Dass sich Betriebe angesichts einer größeren Herausforderung neu orientieren, ist gerade in Japan ein nicht untypisches Muster. Insbesondere in der Elektronikbranche haben in den vergangenen Jahren viele Betriebe durch mutige Entscheidungen ihr Gesicht verändert. Während gegen Ende des 20. Jahrhunderts diverse Weltmarktführer aus Japan kamen, verdient heute kaum noch jemand am einstigen Kerngeschäft. Allmählich hatte die Konkurrenz aus Südkorea und China ein genügend hohes Qualitätsniveau mit niedrigeren Preisen erreicht. Zum Teil hatte man aber auch wichtige Trends wie die Digitalisierung und Plattformtechnologien verschlafen. Viele der einstigen Innovationsmaschinen aus Japan drohten unterzugehen.

Die Liste der Unternehmen, die sich wegen eines schwindenden Kerngeschäfts umorientierten, ist lang. Der Toshiba-Konzern, der in den 1980er Jahren den ersten Personal Computer als Laptop herausbrachte und in der Videotelefonie lange führend war, orientierte sich inmitten diverser Krisen mehrmals neu. Nach Engagements in den Geschäften für Halbleiter und dem Bau von Kraftwerken versucht man sich jetzt unter anderem in der Entwicklung von Gemüse im Labor und will im Bereich der Früherkennung von Krankheiten durch das Sammeln von DNA-Material punkten.

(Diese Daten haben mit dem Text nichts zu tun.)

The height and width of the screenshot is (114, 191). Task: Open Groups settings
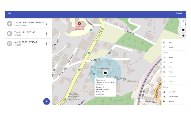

Sony, das einst den Walkman entwickelte und damit das Musikhören tragbar machte, hat dieses revolutionäre Produkt 2010 vom Markt genommen und sich auch vom dominierenden PC- und Fernsehergeschäft getrennt. Dafür hat sich der Konzern als wichtiger Akteur im Entertainmentbusiness von Filmen über Gaming bis zu Musik etabliert. Man ist nah an der Unterhaltung geblieben, macht heute aber mehr mit Inhalten als mit Hardware Geld.

Nintendo und Konami, ab den 1990er Jahren führend bei Konsolen und Videospielen, haben auf diesem Gebiet Markanteile verloren und versuchen sich mittlerweile verstärkt im Geschäft mit Gesundheit und Fitness. Diese werden in Japans alternder Gesellschaft immer wichtiger.

Covid-19 wird diesen Trend weiter beschleunigen. Derzeit scheint ein Umschwenken in Geschäftsbereiche vielversprechend, mit denen die weitere Ausbreitung des Virus vermieden werden soll. Impulse dafür könnten einmal mehr aus Japan kommen.